== Action item ==
In the lines below, the string "screenshot" may appear; say how many lines hold it and give nothing more.
───── Material for this exercise ─────
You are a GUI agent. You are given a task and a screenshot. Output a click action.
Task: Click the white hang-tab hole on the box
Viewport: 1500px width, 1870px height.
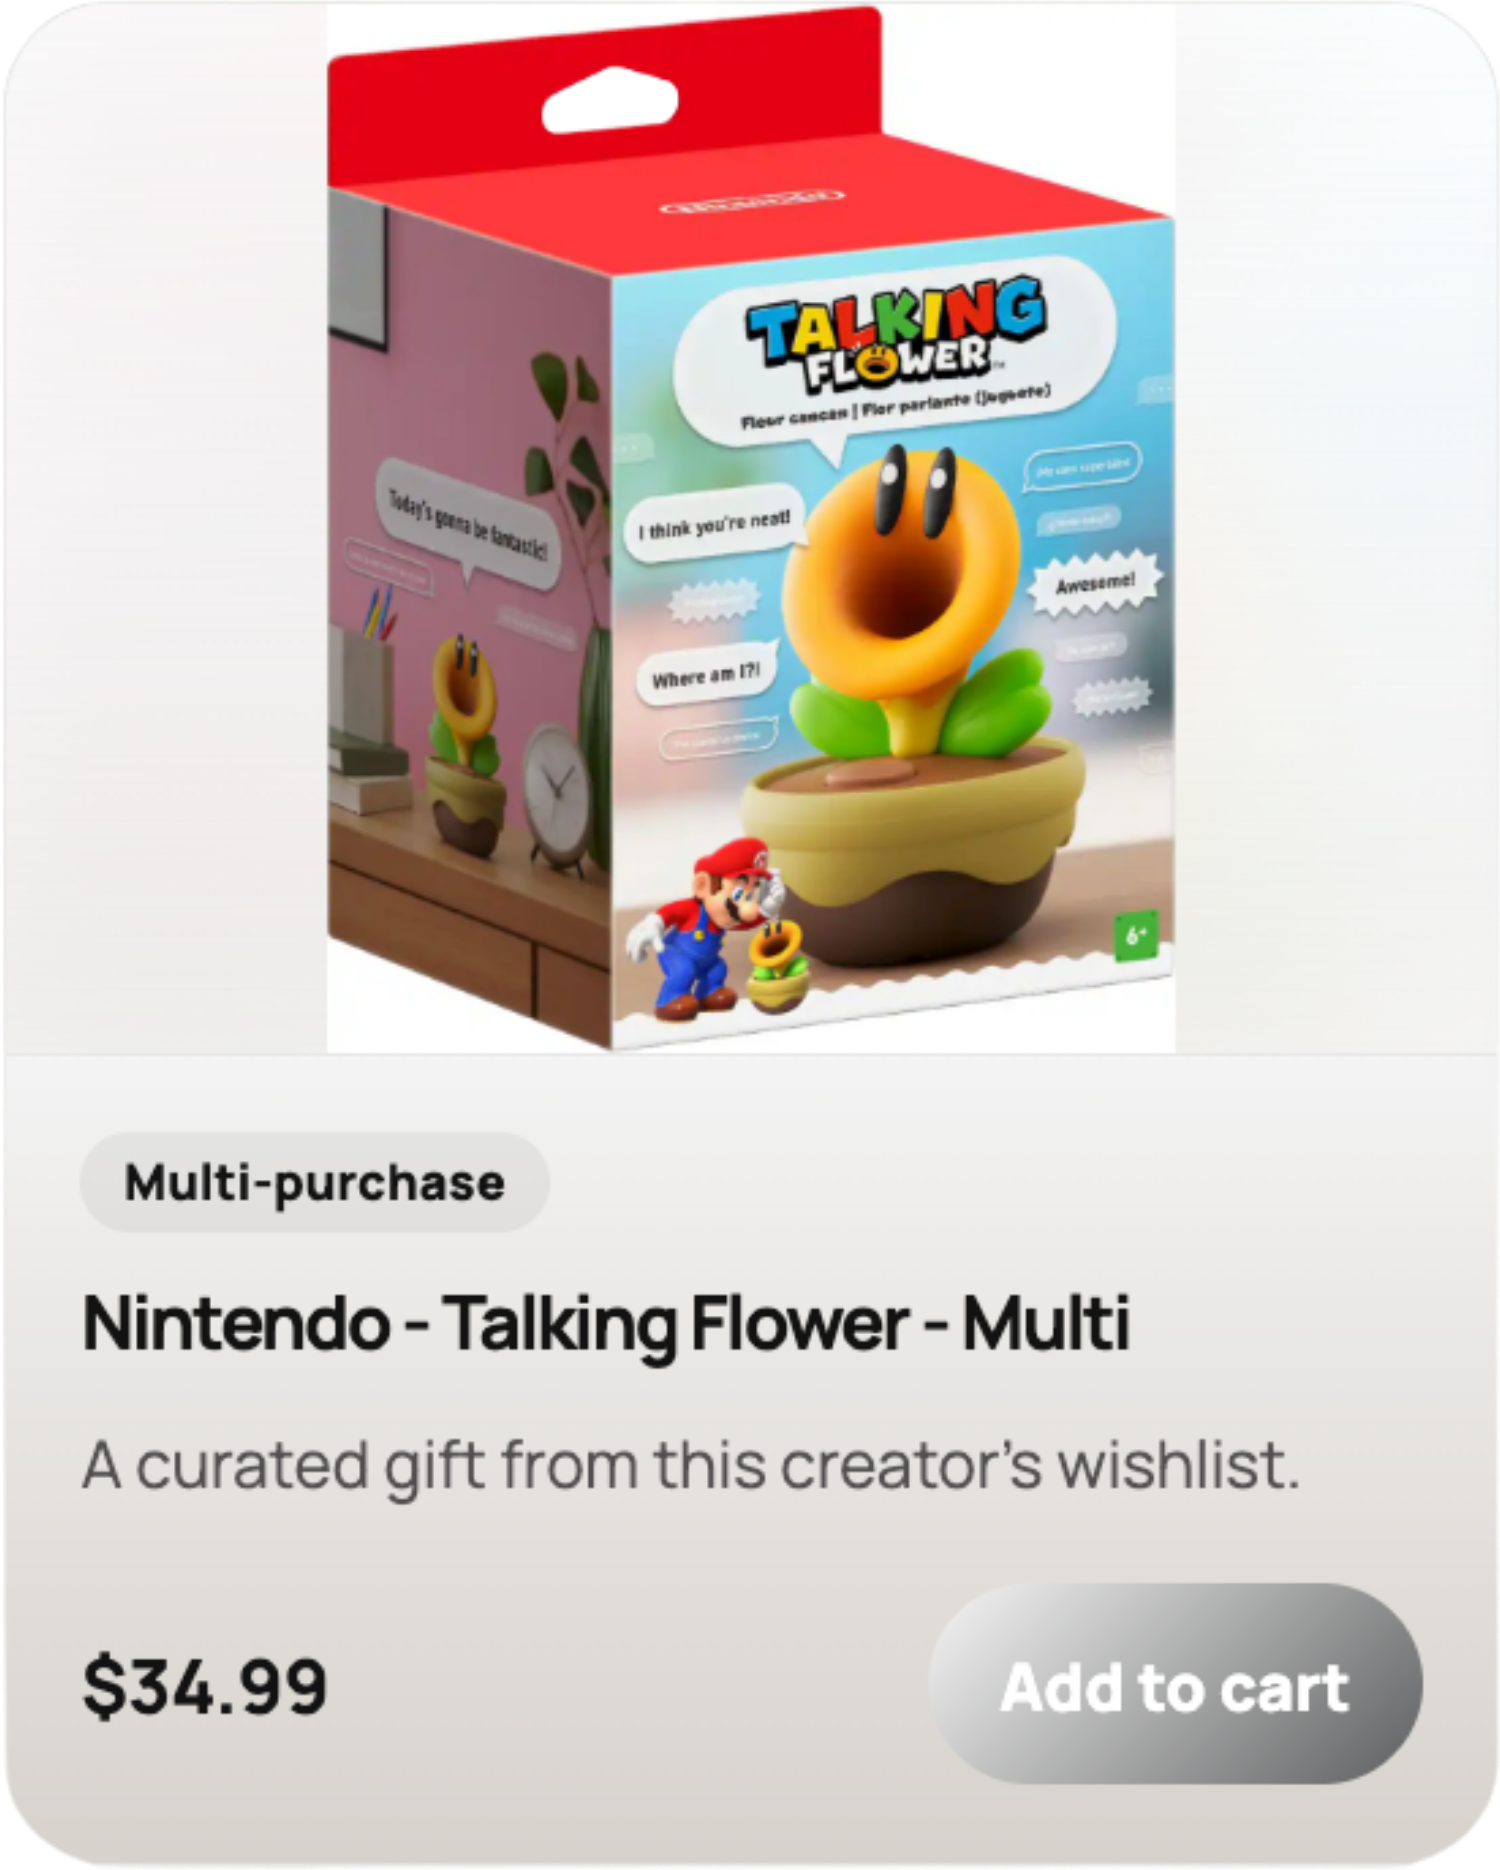[x=610, y=100]
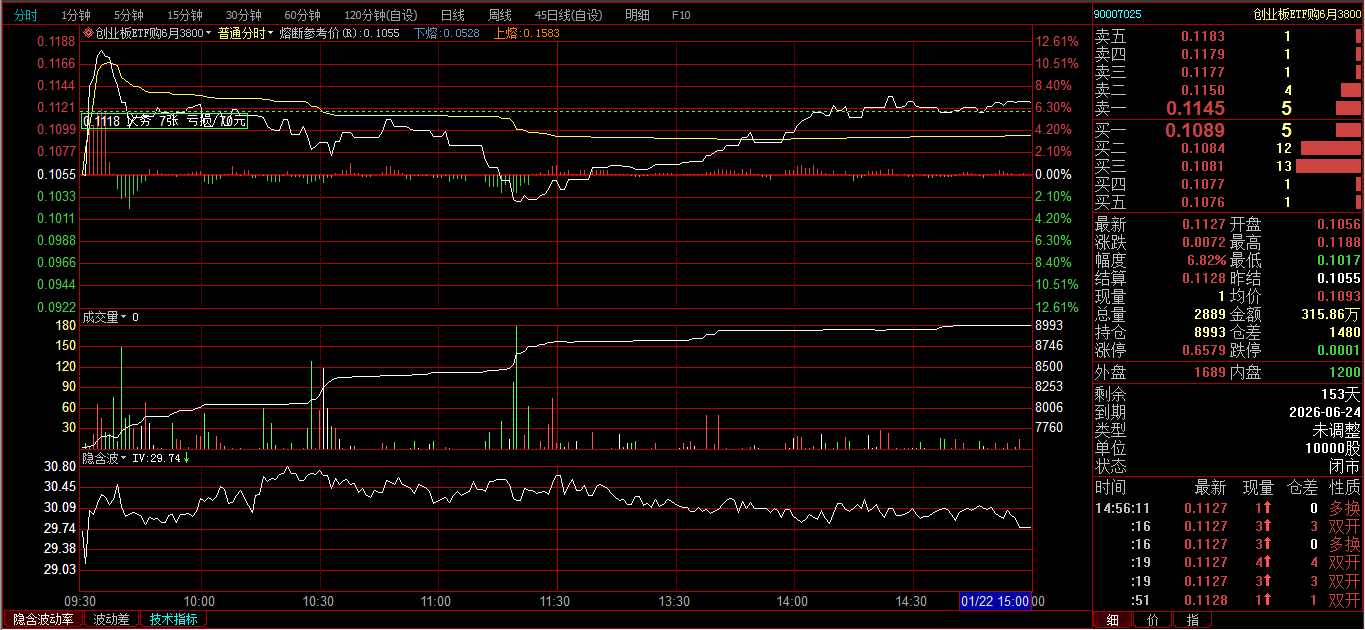
Task: Click the 价 price distribution button
Action: pyautogui.click(x=1152, y=620)
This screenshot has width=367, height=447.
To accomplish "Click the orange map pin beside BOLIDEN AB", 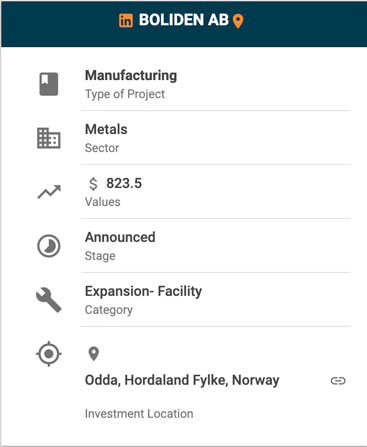I will [x=238, y=21].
─────
== Answer box ==
2